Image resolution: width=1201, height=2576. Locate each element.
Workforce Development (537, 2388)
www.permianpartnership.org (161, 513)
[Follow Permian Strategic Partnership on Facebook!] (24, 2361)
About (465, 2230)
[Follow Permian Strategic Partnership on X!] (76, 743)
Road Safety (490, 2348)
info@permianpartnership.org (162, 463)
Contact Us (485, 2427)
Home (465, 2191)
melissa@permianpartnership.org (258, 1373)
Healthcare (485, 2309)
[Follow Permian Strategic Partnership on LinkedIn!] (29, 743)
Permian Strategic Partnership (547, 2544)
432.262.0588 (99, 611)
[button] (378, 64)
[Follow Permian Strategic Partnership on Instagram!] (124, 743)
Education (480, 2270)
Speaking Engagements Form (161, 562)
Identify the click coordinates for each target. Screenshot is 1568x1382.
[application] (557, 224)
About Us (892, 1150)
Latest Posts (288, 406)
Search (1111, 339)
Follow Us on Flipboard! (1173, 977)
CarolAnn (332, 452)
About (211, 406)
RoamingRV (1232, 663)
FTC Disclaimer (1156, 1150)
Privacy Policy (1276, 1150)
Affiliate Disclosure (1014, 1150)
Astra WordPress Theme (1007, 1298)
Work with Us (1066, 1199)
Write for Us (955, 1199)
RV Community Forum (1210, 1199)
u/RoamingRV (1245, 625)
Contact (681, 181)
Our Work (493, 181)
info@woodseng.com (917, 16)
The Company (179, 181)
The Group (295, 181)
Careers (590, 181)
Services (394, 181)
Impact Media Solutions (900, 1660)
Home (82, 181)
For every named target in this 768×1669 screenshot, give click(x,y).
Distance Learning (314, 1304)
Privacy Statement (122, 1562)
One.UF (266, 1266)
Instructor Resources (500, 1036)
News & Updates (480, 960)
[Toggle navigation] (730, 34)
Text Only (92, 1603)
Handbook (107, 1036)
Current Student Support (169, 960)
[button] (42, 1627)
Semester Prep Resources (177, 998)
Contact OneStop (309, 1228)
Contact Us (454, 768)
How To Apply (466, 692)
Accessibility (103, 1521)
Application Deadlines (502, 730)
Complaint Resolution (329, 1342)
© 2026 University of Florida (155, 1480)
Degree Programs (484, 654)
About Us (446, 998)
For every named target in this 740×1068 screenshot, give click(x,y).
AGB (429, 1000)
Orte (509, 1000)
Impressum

AIM: Starting at the line of the records that contains "[Follow Permian Strategic Partnership on Instagram!]" and ending after the line that contains "Write for Us (955, 1199)", give those lines as a Markdown table. Use a No. column for the row number and a Line column for the line, and leave out any blank lines.

EXPECTED ANSWER:
| No. | Line |
|---|---|
| 1 | [Follow Permian Strategic Partnership on Instagram!] (124, 743) |
| 2 | Education (480, 2270) |
| 3 | Speaking Engagements Form (161, 562) |
| 4 | Identify the click coordinates for each target. Screenshot is 1568x1382. |
| 5 | [application] (557, 224) |
| 6 | About Us (892, 1150) |
| 7 | Latest Posts (288, 406) |
| 8 | Search (1111, 339) |
| 9 | Follow Us on Flipboard! (1173, 977) |
| 10 | CarolAnn (332, 452) |
| 11 | About (211, 406) |
| 12 | RoamingRV (1232, 663) |
| 13 | FTC Disclaimer (1156, 1150) |
| 14 | Privacy Policy (1276, 1150) |
| 15 | Affiliate Disclosure (1014, 1150) |
| 16 | Astra WordPress Theme (1007, 1298) |
| 17 | Work with Us (1066, 1199) |
| 18 | Write for Us (955, 1199) |